Reproduce verbatim the lines of the entries from the line containing "Given: Like Bao's tweet with 7.8K likes" through the line containing "coord(470,54)", including both of those lines.

Records shown:
+-------+

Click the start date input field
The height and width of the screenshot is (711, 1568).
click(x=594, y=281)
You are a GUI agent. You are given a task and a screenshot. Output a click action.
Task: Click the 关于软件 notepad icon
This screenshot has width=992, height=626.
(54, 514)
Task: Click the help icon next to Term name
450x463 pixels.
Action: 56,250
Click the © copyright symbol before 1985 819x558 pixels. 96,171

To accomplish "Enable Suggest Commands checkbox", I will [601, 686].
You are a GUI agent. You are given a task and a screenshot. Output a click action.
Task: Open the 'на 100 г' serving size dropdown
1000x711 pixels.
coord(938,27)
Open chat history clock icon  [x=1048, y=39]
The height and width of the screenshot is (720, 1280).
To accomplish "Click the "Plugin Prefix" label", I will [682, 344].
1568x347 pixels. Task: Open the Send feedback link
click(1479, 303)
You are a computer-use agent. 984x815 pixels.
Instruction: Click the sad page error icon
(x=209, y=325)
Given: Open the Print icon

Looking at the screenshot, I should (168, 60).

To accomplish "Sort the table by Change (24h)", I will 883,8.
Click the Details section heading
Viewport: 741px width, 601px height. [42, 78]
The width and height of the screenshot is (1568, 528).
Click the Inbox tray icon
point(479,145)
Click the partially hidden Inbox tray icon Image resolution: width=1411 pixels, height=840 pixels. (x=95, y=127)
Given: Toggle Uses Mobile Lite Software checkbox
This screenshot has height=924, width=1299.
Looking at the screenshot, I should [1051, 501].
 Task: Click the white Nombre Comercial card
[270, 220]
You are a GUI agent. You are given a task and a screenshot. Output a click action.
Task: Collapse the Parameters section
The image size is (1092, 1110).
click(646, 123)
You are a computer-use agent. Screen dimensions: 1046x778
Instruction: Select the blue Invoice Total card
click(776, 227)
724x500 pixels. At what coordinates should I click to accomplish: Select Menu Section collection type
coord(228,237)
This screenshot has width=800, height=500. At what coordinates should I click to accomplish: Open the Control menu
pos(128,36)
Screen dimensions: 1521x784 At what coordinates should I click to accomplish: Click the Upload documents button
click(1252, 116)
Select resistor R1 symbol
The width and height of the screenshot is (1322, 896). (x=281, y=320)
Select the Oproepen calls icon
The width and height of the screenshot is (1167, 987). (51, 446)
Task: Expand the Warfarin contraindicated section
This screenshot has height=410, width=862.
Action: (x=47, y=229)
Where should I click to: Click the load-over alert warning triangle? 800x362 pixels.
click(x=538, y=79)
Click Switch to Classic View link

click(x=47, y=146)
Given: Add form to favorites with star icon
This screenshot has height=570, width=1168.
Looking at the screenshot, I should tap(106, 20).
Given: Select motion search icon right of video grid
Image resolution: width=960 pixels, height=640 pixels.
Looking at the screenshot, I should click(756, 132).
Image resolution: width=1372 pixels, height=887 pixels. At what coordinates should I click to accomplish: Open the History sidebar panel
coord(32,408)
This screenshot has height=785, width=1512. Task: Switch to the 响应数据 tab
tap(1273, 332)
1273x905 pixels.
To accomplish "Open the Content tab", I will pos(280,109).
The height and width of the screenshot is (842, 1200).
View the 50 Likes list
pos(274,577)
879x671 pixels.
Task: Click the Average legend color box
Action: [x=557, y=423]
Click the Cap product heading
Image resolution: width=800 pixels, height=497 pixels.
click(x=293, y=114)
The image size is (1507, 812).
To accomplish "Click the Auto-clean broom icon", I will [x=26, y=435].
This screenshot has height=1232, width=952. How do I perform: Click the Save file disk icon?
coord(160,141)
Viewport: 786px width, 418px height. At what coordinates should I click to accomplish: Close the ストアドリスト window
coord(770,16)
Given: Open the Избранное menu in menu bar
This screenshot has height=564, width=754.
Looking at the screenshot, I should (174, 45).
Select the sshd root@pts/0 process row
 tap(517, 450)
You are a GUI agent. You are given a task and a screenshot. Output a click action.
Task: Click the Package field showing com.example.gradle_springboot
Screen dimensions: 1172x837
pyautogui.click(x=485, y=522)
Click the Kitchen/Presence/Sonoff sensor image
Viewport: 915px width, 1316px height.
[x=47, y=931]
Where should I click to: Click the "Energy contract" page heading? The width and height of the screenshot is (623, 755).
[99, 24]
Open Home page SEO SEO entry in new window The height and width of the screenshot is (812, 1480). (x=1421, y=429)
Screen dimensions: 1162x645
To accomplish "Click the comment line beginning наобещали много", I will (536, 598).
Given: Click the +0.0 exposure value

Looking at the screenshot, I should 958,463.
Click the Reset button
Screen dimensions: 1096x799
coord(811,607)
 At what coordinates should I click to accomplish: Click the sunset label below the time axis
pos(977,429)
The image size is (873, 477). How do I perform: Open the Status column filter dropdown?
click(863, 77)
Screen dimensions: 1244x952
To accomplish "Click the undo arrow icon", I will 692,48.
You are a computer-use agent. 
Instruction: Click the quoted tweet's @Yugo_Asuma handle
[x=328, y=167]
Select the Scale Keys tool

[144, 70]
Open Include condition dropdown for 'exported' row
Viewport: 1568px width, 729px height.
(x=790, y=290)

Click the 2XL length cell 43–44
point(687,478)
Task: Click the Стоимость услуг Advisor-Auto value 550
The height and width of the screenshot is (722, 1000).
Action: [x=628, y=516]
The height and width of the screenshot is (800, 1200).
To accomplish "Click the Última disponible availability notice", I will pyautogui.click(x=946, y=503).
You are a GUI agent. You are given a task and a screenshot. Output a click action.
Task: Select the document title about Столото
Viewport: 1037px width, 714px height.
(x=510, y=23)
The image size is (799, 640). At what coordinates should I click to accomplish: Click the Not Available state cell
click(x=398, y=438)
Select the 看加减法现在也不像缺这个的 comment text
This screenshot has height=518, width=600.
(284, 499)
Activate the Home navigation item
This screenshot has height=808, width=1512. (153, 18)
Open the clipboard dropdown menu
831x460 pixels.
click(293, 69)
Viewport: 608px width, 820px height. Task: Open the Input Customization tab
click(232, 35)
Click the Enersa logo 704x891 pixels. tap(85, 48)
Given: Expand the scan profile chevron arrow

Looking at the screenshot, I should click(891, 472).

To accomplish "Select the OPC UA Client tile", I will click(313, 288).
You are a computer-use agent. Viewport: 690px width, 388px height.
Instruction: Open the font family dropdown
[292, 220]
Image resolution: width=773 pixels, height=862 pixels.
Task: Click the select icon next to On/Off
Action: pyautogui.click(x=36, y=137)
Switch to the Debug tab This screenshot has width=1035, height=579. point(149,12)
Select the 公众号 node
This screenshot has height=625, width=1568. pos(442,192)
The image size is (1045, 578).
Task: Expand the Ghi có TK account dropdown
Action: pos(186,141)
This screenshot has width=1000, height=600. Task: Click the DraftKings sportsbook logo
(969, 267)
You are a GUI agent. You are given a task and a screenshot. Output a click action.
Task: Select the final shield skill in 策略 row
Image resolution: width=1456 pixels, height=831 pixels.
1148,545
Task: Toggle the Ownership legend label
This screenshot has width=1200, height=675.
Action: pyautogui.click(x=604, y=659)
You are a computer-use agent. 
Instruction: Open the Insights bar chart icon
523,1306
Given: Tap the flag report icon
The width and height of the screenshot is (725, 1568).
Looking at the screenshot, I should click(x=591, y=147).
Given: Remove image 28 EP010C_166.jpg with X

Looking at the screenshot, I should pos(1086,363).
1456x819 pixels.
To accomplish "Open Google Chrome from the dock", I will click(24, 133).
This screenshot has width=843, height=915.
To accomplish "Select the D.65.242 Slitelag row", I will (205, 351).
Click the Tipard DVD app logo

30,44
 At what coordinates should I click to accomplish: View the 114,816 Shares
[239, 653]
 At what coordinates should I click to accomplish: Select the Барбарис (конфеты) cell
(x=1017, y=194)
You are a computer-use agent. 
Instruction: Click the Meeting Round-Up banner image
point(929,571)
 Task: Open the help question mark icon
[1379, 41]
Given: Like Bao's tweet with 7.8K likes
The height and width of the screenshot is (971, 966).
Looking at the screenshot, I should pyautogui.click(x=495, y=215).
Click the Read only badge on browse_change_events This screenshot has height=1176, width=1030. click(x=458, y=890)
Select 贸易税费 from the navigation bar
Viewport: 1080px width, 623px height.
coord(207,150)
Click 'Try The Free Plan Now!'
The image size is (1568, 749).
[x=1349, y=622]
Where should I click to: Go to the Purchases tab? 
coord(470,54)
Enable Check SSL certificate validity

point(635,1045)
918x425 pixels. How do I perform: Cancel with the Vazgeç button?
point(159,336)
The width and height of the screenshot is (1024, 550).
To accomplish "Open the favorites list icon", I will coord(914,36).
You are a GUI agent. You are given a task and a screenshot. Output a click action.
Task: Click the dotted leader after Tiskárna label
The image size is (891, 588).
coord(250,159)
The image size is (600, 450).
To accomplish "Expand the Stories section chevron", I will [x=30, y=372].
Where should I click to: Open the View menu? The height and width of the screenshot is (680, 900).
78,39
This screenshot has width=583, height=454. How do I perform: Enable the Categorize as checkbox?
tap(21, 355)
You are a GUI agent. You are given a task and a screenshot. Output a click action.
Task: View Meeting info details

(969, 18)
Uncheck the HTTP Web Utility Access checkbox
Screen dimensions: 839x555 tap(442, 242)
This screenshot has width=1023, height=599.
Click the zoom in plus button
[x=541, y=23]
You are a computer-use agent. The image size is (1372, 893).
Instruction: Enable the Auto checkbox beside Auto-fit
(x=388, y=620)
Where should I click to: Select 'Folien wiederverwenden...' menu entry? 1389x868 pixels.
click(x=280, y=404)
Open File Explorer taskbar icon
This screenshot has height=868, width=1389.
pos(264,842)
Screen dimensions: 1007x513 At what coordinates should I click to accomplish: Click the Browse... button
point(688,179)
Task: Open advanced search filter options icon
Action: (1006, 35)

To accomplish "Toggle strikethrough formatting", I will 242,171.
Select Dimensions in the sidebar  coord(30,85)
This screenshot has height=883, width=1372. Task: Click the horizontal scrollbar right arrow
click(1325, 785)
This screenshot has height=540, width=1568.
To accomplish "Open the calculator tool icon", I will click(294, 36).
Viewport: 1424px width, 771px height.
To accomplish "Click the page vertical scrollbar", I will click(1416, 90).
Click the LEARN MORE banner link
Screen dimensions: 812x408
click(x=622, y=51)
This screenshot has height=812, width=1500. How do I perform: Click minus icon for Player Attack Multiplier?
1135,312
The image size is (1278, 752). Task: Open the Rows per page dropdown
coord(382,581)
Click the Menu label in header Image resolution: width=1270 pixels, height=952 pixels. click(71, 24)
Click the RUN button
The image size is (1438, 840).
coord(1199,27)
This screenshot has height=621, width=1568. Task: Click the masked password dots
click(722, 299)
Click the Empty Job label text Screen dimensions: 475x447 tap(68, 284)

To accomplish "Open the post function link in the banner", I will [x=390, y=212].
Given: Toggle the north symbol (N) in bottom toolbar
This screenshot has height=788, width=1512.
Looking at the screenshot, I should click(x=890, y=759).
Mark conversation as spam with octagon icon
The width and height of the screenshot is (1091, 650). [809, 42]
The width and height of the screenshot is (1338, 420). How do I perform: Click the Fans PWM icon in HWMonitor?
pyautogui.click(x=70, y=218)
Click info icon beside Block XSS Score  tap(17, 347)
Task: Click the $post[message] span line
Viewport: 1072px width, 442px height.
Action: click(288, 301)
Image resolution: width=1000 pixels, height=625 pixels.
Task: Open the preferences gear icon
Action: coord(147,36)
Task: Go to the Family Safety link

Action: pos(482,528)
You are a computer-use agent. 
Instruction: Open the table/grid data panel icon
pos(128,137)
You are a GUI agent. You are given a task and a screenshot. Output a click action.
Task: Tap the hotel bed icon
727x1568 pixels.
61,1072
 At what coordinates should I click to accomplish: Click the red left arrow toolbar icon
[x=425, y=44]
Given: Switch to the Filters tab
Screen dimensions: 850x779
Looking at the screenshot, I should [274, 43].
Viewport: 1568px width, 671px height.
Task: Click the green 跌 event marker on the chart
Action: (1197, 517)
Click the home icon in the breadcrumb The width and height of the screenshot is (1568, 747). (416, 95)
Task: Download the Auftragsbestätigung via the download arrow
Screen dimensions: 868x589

+-------+

Output of the task:
Given: Like Bao's tweet with 7.8K likes
The height and width of the screenshot is (971, 966).
Looking at the screenshot, I should pyautogui.click(x=495, y=215).
Click the Read only badge on browse_change_events This screenshot has height=1176, width=1030. click(x=458, y=890)
Select 贸易税费 from the navigation bar
Viewport: 1080px width, 623px height.
coord(207,150)
Click 'Try The Free Plan Now!'
The image size is (1568, 749).
[x=1349, y=622]
Where should I click to: Go to the Purchases tab? 
coord(470,54)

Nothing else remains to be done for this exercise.